Note: Adding hot water to a very cold glass jar can cause the glass to crack.

• Grilled fish: If you are fishing, this is a no-brainer. Make sure you have your fishing license and know if the area where you are fishing is safe to eat from.

• Grilled fruit: Pineapple, pears, melon, or apples are all delicious.

• Homemade granola bars.

• Three-bean salad.

• Mason jar salads: Put salad dressing on the bottom, then layer fixings such as mushrooms, beans, cherry tomatoes, and nuts and top with your greens. Throw it in your cooler and eat within the first two days of your trip.

• Vegetable chili: make ahead of time in a crock pot, bring in Tupperware and reheat over your camp stove or fire. Add as many vegetables as possible to get the most nutrients.

• Veggie foil packets: Foil cooking is a go-to for many campers. Lay a large sheet of heavy-duty foil or a double layer of regular foil on a flat surface. Put the ingredients in the center of the foil. Bring the short ends of the foil together and fold twice to seal; fold in the sides to seal, leaving room for steam. Make packets filled with sliced vegetables such as zucchini, potatoes and peppers. Add a little olive oil and your spices, and you are good to throw them on your grill. These can be made ahead of time or at the site.

• Stuffed portobello mushrooms: Stuffed with sauteed spinach, kale, onion, garlic, salt and pepper mixture. Pack in foil and put over your campfire. Top with grated Parmesan if desired.

• Burritos in whole wheat tortillas.

• Snacks: roasted chickpeas, almonds, celery with almond butter.

• Make your own pizza: Bring a pre-baked whole-grain pizza dough. Cook on your camping grill topped with sauce, veggies, a hard cheese of your choice and garlic.

• Whole grain, brown rice, or quinoa pasta with shredded zucchini, carrots and a chopped clove of garlic with tomato sauce of your choice. Be sure to pick a tomato sauce low in sugar.

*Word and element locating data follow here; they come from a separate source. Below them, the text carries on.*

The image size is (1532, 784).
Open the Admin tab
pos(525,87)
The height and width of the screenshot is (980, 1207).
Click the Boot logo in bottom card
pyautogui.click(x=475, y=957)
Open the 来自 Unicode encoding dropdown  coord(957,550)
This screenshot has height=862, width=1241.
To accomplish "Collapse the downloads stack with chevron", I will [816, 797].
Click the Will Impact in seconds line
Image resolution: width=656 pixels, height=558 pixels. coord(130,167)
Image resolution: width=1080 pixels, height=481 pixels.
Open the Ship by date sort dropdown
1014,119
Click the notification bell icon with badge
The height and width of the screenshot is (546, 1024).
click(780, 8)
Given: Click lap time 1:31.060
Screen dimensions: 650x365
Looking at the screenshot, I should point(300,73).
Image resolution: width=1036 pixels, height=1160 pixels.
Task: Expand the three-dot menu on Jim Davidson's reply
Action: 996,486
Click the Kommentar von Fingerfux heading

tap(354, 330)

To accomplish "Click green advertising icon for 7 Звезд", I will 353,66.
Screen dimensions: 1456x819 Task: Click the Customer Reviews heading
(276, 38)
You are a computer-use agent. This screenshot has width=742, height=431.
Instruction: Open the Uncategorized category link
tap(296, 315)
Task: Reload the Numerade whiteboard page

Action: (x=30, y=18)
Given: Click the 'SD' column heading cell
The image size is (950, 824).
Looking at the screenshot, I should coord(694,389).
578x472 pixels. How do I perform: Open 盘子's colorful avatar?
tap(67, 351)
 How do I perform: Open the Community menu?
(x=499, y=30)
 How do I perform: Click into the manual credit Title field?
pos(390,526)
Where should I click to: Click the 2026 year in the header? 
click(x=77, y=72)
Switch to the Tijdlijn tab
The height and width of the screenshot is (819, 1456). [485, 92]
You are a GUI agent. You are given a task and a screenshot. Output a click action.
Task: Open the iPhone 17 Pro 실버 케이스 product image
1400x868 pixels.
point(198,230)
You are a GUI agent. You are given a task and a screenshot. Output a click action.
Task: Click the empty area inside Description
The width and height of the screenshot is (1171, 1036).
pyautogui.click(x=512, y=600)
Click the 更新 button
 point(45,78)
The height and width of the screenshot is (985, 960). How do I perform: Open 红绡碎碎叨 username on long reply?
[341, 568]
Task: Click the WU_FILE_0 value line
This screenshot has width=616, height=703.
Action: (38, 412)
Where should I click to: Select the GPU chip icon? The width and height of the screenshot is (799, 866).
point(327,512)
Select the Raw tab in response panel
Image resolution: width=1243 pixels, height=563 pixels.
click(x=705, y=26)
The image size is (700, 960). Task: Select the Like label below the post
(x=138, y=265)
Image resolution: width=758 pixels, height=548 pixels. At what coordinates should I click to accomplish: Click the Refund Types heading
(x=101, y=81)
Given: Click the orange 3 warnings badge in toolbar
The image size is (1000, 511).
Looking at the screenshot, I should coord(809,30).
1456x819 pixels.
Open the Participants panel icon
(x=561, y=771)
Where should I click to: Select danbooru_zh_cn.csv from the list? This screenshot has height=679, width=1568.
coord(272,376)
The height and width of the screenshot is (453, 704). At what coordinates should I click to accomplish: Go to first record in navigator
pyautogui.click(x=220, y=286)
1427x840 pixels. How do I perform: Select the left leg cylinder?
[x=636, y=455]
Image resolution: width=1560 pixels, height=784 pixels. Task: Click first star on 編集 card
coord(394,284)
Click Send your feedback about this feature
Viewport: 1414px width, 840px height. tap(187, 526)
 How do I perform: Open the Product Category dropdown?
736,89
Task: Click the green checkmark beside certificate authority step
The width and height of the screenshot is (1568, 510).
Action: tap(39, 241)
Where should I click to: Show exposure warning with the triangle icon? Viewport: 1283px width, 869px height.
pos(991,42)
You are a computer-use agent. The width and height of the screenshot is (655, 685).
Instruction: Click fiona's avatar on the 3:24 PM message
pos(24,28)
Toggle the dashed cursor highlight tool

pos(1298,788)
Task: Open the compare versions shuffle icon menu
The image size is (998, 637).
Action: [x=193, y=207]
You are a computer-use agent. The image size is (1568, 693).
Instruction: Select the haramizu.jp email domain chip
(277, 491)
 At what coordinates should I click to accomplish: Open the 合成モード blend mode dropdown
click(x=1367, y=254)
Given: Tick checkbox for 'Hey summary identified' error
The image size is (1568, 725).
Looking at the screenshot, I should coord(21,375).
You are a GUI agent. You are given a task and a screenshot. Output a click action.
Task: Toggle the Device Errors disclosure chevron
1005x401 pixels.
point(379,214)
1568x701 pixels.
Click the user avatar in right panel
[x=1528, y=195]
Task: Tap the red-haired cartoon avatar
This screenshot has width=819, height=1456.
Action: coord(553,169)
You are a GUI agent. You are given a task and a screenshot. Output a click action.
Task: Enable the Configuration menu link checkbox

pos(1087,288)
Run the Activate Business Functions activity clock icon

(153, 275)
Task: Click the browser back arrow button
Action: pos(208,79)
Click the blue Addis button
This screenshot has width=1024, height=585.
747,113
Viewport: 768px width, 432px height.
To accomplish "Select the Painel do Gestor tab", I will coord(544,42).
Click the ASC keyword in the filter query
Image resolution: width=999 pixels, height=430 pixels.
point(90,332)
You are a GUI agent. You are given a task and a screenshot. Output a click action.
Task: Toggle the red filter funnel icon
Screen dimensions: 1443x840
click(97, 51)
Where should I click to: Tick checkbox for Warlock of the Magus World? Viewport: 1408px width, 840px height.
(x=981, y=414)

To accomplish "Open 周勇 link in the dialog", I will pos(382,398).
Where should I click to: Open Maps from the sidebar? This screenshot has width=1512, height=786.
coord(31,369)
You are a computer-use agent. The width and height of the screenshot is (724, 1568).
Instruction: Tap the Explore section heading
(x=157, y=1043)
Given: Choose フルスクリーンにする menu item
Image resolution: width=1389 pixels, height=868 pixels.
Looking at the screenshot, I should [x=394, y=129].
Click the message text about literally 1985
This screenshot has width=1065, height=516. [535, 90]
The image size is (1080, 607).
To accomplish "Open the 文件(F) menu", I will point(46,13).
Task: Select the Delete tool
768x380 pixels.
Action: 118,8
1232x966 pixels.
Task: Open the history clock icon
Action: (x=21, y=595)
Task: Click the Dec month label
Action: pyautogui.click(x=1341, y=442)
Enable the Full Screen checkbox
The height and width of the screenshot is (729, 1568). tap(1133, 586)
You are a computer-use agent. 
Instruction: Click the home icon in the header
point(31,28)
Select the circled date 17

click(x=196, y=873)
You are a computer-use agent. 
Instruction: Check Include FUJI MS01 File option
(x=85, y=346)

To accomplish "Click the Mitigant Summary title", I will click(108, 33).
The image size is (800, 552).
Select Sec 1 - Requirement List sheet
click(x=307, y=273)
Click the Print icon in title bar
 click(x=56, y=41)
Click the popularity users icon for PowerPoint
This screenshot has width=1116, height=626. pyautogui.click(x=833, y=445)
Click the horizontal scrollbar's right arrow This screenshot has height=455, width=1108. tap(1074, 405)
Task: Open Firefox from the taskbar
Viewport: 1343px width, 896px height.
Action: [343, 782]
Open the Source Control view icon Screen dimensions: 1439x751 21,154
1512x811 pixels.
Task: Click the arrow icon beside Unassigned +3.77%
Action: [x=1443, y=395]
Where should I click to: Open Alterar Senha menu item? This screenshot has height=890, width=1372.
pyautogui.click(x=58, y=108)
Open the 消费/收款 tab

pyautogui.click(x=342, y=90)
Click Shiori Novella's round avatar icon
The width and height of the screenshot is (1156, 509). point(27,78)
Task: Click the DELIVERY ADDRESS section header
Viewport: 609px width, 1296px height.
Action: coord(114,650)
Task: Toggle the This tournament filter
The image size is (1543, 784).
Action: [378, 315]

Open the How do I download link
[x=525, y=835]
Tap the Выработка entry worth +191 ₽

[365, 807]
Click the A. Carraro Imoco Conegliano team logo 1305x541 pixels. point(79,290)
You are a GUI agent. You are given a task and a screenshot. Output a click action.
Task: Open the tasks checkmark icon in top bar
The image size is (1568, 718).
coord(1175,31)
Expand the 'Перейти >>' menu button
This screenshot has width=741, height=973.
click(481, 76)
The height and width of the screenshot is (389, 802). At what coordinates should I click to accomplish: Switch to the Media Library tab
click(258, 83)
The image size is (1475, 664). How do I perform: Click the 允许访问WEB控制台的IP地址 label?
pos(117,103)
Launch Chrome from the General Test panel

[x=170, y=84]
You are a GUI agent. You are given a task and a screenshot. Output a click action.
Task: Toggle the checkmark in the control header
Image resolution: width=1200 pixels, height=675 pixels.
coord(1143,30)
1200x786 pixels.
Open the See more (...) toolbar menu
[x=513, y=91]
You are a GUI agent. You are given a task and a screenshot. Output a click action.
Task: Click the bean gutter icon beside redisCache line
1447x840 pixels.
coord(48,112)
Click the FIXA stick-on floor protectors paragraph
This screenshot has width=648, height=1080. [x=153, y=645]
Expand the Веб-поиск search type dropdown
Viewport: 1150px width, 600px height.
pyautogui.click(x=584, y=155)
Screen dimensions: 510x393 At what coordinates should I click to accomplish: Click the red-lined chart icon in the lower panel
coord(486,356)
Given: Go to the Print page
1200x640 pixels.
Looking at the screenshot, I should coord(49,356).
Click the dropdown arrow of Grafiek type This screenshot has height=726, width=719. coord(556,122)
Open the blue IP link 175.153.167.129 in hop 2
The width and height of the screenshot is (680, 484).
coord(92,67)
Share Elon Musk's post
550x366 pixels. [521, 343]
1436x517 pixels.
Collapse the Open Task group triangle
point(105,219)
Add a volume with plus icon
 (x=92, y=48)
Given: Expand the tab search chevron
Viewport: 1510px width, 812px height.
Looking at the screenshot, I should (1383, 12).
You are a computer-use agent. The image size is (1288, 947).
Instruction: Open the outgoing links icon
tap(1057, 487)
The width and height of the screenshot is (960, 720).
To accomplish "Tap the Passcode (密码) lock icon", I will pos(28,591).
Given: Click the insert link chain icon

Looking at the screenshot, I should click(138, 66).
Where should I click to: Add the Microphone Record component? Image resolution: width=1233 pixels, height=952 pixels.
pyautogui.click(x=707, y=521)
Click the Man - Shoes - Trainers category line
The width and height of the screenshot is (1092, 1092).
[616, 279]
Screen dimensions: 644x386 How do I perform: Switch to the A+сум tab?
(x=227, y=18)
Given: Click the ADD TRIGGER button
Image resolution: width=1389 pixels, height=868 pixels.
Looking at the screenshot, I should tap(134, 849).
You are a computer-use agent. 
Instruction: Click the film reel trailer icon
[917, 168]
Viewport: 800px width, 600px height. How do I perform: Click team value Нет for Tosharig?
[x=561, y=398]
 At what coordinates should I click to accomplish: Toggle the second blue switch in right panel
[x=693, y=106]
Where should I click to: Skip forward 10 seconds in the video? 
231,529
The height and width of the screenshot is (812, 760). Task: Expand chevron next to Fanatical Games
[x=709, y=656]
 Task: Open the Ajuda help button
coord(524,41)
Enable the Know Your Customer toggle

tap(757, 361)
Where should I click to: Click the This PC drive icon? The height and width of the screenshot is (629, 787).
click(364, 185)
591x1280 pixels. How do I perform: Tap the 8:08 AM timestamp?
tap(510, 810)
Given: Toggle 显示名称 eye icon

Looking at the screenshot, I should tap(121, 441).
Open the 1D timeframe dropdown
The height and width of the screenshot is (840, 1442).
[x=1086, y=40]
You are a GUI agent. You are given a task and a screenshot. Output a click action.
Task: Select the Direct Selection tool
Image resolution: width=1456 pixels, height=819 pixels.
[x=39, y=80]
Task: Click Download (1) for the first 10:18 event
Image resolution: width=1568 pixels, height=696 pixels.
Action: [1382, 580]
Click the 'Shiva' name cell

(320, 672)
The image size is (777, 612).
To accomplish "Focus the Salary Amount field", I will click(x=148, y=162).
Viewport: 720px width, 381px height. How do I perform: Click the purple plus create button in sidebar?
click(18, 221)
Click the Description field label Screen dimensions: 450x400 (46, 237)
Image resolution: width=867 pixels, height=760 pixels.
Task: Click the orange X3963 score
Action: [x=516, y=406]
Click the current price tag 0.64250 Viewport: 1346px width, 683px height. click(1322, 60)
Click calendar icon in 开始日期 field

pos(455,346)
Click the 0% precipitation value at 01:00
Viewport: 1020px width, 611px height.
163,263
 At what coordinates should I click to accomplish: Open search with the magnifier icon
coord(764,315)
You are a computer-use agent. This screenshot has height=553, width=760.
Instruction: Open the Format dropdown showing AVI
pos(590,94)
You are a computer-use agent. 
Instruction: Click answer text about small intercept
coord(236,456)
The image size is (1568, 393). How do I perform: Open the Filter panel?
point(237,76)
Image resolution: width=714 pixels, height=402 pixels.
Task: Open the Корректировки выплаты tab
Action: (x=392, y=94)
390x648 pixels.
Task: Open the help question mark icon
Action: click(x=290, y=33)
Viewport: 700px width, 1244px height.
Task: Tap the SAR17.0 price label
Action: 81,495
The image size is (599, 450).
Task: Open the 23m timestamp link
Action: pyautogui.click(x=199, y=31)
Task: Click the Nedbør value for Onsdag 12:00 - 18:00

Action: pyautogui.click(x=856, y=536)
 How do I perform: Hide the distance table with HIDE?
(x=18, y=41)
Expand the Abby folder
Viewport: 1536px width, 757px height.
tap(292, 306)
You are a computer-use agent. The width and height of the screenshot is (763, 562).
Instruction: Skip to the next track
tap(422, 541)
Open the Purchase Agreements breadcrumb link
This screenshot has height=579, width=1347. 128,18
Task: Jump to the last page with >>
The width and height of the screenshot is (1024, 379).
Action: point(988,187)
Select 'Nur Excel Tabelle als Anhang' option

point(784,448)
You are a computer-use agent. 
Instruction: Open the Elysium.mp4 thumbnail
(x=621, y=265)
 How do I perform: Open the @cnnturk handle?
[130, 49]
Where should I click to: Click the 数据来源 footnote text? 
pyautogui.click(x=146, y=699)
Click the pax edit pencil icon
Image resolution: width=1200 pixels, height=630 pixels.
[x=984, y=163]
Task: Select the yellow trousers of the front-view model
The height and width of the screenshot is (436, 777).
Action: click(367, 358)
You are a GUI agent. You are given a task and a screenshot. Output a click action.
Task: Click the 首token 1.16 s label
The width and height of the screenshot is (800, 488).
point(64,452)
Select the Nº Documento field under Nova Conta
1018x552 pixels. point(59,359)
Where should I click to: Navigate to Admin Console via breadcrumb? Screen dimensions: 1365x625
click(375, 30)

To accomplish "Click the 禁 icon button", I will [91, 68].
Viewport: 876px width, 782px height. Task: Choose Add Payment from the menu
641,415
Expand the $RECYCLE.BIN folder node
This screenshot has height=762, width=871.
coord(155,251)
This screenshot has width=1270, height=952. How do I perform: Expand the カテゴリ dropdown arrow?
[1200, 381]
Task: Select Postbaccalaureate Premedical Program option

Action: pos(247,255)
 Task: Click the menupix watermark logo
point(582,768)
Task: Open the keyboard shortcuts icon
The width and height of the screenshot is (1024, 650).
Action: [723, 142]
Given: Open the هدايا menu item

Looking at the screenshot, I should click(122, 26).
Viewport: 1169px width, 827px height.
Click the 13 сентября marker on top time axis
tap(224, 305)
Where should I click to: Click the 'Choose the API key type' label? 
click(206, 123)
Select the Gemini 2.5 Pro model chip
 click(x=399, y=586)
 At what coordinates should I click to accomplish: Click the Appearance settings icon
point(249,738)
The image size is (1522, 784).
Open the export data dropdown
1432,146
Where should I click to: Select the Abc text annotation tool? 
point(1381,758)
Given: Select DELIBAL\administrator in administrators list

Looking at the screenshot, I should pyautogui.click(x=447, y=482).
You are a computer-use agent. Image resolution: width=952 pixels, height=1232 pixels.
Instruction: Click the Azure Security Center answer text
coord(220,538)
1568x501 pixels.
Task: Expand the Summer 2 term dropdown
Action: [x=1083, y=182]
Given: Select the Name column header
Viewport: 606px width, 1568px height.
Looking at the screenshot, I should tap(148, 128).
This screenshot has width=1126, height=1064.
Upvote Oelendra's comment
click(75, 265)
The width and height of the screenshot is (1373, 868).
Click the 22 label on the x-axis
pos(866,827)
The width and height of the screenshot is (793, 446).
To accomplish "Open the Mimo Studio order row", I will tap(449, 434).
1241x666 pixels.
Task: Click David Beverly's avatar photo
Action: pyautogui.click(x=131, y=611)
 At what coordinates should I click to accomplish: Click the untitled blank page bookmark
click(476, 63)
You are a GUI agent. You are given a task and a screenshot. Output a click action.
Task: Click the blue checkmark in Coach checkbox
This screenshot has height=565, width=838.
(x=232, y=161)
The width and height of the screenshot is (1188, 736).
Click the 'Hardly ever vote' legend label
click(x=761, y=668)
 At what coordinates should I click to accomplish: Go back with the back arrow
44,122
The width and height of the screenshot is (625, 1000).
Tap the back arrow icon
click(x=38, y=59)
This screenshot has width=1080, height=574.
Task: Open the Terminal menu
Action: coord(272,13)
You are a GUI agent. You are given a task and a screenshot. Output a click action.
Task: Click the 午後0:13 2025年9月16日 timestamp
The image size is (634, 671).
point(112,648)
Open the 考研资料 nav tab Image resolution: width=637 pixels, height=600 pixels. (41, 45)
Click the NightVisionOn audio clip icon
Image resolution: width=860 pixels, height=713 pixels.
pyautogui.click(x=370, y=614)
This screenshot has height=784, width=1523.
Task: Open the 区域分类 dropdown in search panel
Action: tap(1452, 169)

• Instant oatmeal: Making your own is better than the instant packets because you can control the amount of sugar. Try this: Combine 2 cups instant rolled oats, 12 tablespoons brown sugar, 1/2 cup raisins, 1/4 cup slivered almonds, 1/4 cup wheat germ and 1 teaspoon cinnamon. Store in a plastic bag or Mason jar and just add hot water to desired consistency when you want breakfast.

• Of course, there is the sandwich. Bring sprouted bread, whole-wheat wraps, or even large seed crackers for a gluten-free option. Healthier toppings include hummus, avocados and sliced carrots. Almond butter and sliced grapes, or hard cheese and sliced apples with mustard. Or make your own pesto and bring as a spread then top with veggies of your choice.

• If you are going for a long time and will not have access to any produce, consider packing a few green powder packets. Barley grass or wheat grass powders are not my favorite way to get in greens, but they are a way to get some green nutrition if no other options are available.

• In season and where appropriate, forage. Fresh mint, dandelion greens, blueberries, raspberries, mushrooms and more are out there growing wild to be an amazing food source for you. Just make sure you are confident that you know what you are eating before you put it in your mouth and that it is safe.

Nothing is worse than coming back from a trip feeling bloated, sugar-high and in need of a detox after too many toaster pastries and processed food. Next time you go camping opt for some healthier options that will leave you feeling rejuvenated. The most important thing to keep in mind is to include vegetables whenever possible. Even if you are making boxed macaroni and cheese, add some broccoli. Keep it simple, choose options according to your taste, and as often as possible make choices your body will thank you for.